ルナは咄嗟に身をかわし、その場を離れながら攻撃魔法を放った。しかし、魔物の鎧のような皮膚にはほとんどダメージが入らず、攻撃は弾かれてしまう。強力な結界で防いでいるとはいえ、この強靭な魔物が集団で襲ってきた場合、村を守り抜くのは容易ではない。


その魔物が吠え声を上げ、再びルナに襲いかかろうとしたその瞬間、リラが矢を放った。矢は魔物の目元に突き刺さり、一瞬の隙を作り出す。


「今よ、ルナ!」リラが叫ぶ。


ルナはその一瞬の隙を逃さず、再び魔法で攻撃を試みた。しかし、どれだけ力を注いでも、魔物は全く怯むことなく立ち上がる。異常なまでの耐久力に、ルナは焦りを感じずにはいられなかった。


その時、再び村の入り口に現れたのは、以前村を訪れた伝説の戦士であった。彼女は静かにルナたちの側へ歩み寄ると、彼女をじっと見つめ、まるで何かに気づいたかのように呟いた。


「お前がここに転生した理由、それはただ平和に暮らすためではない。ここには、異世界から来た者のみが触れることのできる“眠る力”があるのだ」


「異世界から来た者…?」ルナは彼女の言葉に戸惑いを覚えたが、その視線の先には確かな決意が宿っていた。
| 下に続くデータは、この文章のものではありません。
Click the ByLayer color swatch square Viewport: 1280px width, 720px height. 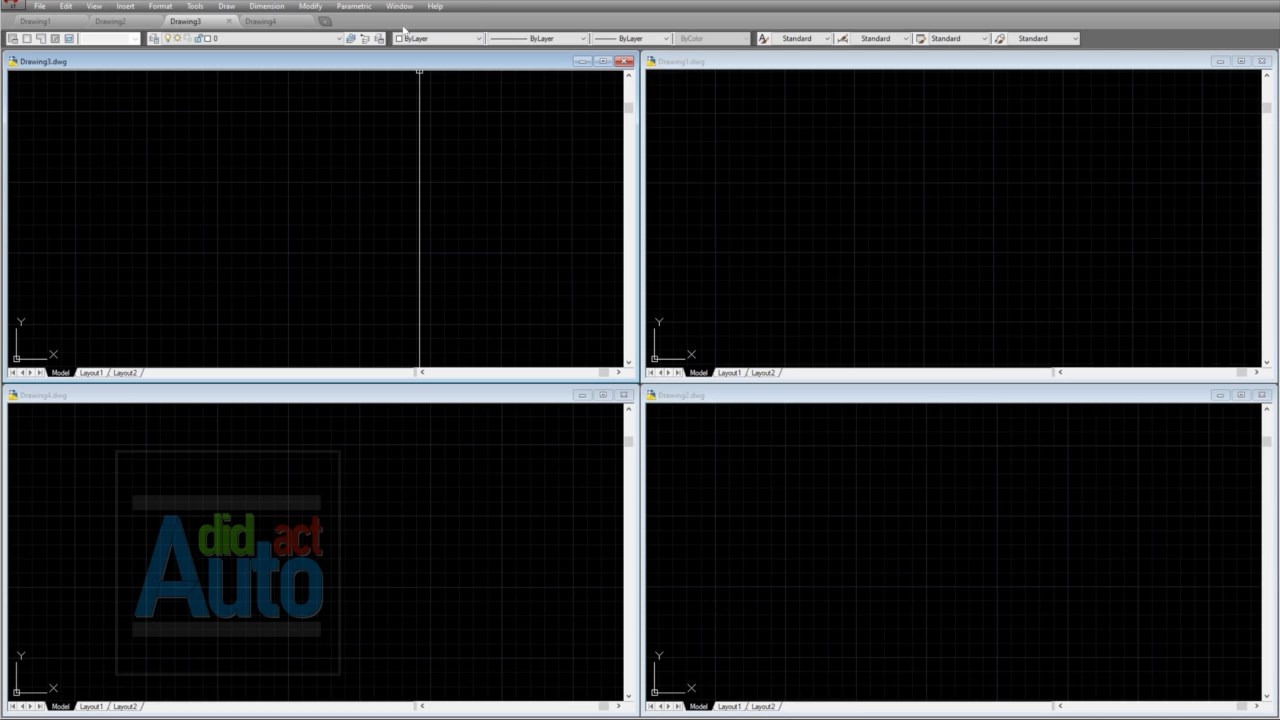click(399, 39)
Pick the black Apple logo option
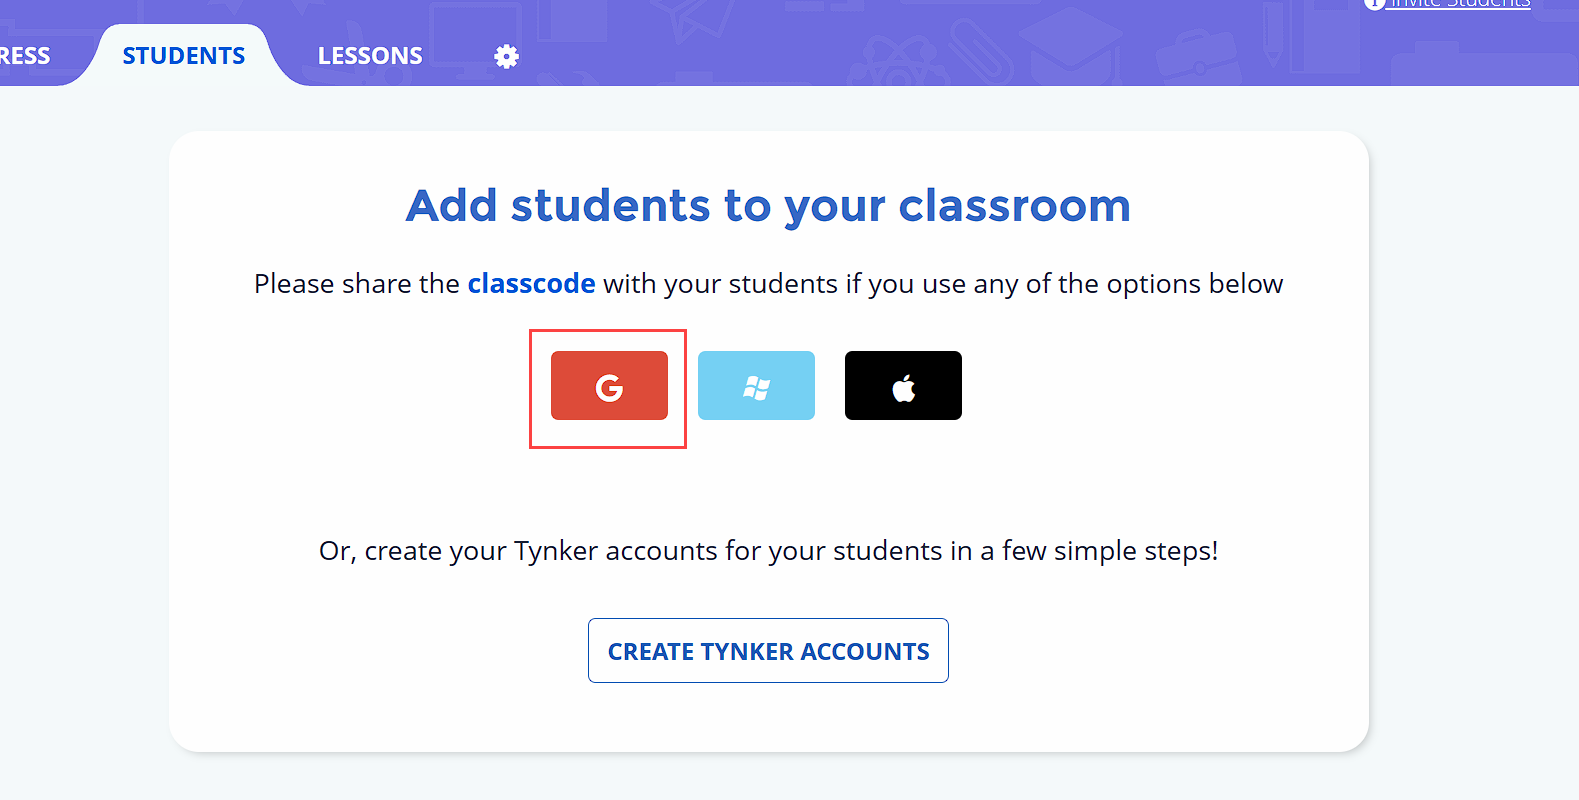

伝説の戦士はルナに近づき、そっと額に手をかざすと、柔らかな光がルナを包み込んだ。その瞬間、彼女の頭の中に遠い記憶がよみがえってくる。かつての世界での生活、そしてここに転生してからの時間。その記憶が鮮明になると同時に、彼女の中に眠っていた力が覚醒する感覚を覚えた。


現実の世界に意識が戻ったルナは、伝説の戦士と目を合わせ、その口から放たれた言葉に驚愕した。


「この村の守り手として、今こそその力を解き放ちなさい」


その瞬間、ルナの周囲にある魔力が強烈に高まり、青白い光が村全体を包み込むように広がっていった。彼女の中に眠っていた異世界からの力がついに解放され、村を覆う防御の結界が新たなエネルギーを得てさらに強固なものとなった。


押し寄せていた魔物たちは、その光に触れると次々と弾かれ、動きが鈍くなっていく。彼らは怯えたかのように後退し始め、一部の魔物は苦痛の叫び声を上げながら後ずさりしていった。赤い瞳が次々と消え、村を囲む光景は次第に静寂へと戻っていく。


ガルドが息を飲みながらその様子を見守り、リラもまた、呆然と立ち尽くしていた。二人とも、ルナが解き放った力に驚きを隠せない様子であった。


「ルナ…あなたは一体…?」


リラの震える声に、ルナは自分でも説明のつかない感覚を抱きながら微笑み返した。「私も、よくわからないんです。ただ、この地にいる意味が少しわかった気がします」


彼女が静かに呟くと、その青白い光が次第に消え、再び静かな夜が訪れた。しかし、その夜の星空には、以前よりも一際輝く星が一つ、村の上空に浮かんでいた。それはまるで、ルナの存在を象徴するかのように美しく輝き、村の未来を照らす光となっていた。


その後、村の人々はルナの力によって守られたことを知り、彼女を「異世界から来た守り手」として称えるようになった。